* _Task description_
Format the records below as a JSON list of strings with one string per line, omitting blank lines.

(Beginning of Provided information)

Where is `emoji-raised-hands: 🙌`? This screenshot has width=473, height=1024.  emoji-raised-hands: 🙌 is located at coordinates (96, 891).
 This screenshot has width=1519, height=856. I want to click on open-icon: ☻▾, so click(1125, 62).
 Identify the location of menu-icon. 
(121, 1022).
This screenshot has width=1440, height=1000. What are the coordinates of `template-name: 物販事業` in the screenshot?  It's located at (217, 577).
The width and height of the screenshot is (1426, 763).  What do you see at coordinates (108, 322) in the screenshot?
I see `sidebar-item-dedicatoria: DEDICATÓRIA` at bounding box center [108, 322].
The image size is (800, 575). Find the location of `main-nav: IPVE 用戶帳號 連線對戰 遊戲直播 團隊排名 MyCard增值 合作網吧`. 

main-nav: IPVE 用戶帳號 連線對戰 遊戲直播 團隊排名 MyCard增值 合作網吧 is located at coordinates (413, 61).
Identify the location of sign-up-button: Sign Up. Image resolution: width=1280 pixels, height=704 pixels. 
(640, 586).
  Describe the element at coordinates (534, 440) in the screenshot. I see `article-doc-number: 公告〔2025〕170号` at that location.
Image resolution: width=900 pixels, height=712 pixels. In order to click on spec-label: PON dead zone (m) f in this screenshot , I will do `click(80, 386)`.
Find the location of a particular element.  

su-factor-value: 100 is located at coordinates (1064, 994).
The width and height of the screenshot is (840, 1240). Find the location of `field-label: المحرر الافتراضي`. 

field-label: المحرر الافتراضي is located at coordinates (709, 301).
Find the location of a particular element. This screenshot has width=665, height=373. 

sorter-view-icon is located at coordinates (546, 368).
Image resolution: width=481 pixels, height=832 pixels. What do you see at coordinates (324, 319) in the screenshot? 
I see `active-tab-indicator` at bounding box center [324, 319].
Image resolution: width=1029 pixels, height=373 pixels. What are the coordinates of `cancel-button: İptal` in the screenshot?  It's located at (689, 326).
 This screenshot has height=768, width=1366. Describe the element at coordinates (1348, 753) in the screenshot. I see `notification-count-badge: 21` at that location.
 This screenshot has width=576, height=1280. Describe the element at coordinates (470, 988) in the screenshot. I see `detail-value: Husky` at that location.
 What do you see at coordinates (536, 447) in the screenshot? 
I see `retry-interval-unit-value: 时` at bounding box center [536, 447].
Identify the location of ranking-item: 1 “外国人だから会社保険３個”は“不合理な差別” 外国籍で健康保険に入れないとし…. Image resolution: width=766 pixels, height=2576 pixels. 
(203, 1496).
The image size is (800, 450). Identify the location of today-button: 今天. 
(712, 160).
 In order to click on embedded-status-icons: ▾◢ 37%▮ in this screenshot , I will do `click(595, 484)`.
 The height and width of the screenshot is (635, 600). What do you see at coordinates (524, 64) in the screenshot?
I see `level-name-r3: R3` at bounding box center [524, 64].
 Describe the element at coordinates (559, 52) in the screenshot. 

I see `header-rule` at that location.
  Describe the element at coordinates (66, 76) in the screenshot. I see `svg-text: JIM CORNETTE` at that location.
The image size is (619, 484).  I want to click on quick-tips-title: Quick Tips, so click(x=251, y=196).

(End of Provided information)

* _Answer section_
[
  "Where is `emoji-raised-hands: 🙌`? This screenshot has width=473, height=1024.  emoji-raised-hands: 🙌 is located at coordinates (96, 891).",
  " This screenshot has width=1519, height=856. I want to click on open-icon: ☻▾, so click(1125, 62).",
  " Identify the location of menu-icon. ",
  "(121, 1022).",
  "This screenshot has width=1440, height=1000. What are the coordinates of `template-name: 物販事業` in the screenshot?  It's located at (217, 577).",
  "The width and height of the screenshot is (1426, 763).  What do you see at coordinates (108, 322) in the screenshot?",
  "I see `sidebar-item-dedicatoria: DEDICATÓRIA` at bounding box center [108, 322].",
  "The image size is (800, 575). Find the location of `main-nav: IPVE 用戶帳號 連線對戰 遊戲直播 團隊排名 MyCard增值 合作網吧`. ",
  "main-nav: IPVE 用戶帳號 連線對戰 遊戲直播 團隊排名 MyCard增值 合作網吧 is located at coordinates (413, 61).",
  "Identify the location of sign-up-button: Sign Up. Image resolution: width=1280 pixels, height=704 pixels. ",
  "(640, 586).",
  "  Describe the element at coordinates (534, 440) in the screenshot. I see `article-doc-number: 公告〔2025〕170号` at that location.",
  "Image resolution: width=900 pixels, height=712 pixels. In order to click on spec-label: PON dead zone (m) f in this screenshot , I will do `click(80, 386)`.",
  "Find the location of a particular element.  ",
  "su-factor-value: 100 is located at coordinates (1064, 994).",
  "The width and height of the screenshot is (840, 1240). Find the location of `field-label: المحرر الافتراضي`. ",
  "field-label: المحرر الافتراضي is located at coordinates (709, 301).",
  "Find the location of a particular element. This screenshot has width=665, height=373. ",
  "sorter-view-icon is located at coordinates (546, 368).",
  "Image resolution: width=481 pixels, height=832 pixels. What do you see at coordinates (324, 319) in the screenshot? ",
  "I see `active-tab-indicator` at bounding box center [324, 319].",
  "Image resolution: width=1029 pixels, height=373 pixels. What are the coordinates of `cancel-button: İptal` in the screenshot?  It's located at (689, 326).",
  " This screenshot has height=768, width=1366. Describe the element at coordinates (1348, 753) in the screenshot. I see `notification-count-badge: 21` at that location.",
  " This screenshot has width=576, height=1280. Describe the element at coordinates (470, 988) in the screenshot. I see `detail-value: Husky` at that location.",
  " What do you see at coordinates (536, 447) in the screenshot? ",
  "I see `retry-interval-unit-value: 时` at bounding box center [536, 447].",
  "Identify the location of ranking-item: 1 “外国人だから会社保険３個”は“不合理な差別” 外国籍で健康保険に入れないとし…. Image resolution: width=766 pixels, height=2576 pixels. ",
  "(203, 1496).",
  "The image size is (800, 450). Identify the location of today-button: 今天. ",
  "(712, 160).",
  " In order to click on embedded-status-icons: ▾◢ 37%▮ in this screenshot , I will do `click(595, 484)`.",
  " The height and width of the screenshot is (635, 600). What do you see at coordinates (524, 64) in the screenshot?",
  "I see `level-name-r3: R3` at bounding box center [524, 64].",
  " Describe the element at coordinates (559, 52) in the screenshot. ",
  "I see `header-rule` at that location.",
  "  Describe the element at coordinates (66, 76) in the screenshot. I see `svg-text: JIM CORNETTE` at that location.",
  "The image size is (619, 484).  I want to click on quick-tips-title: Quick Tips, so click(x=251, y=196)."
]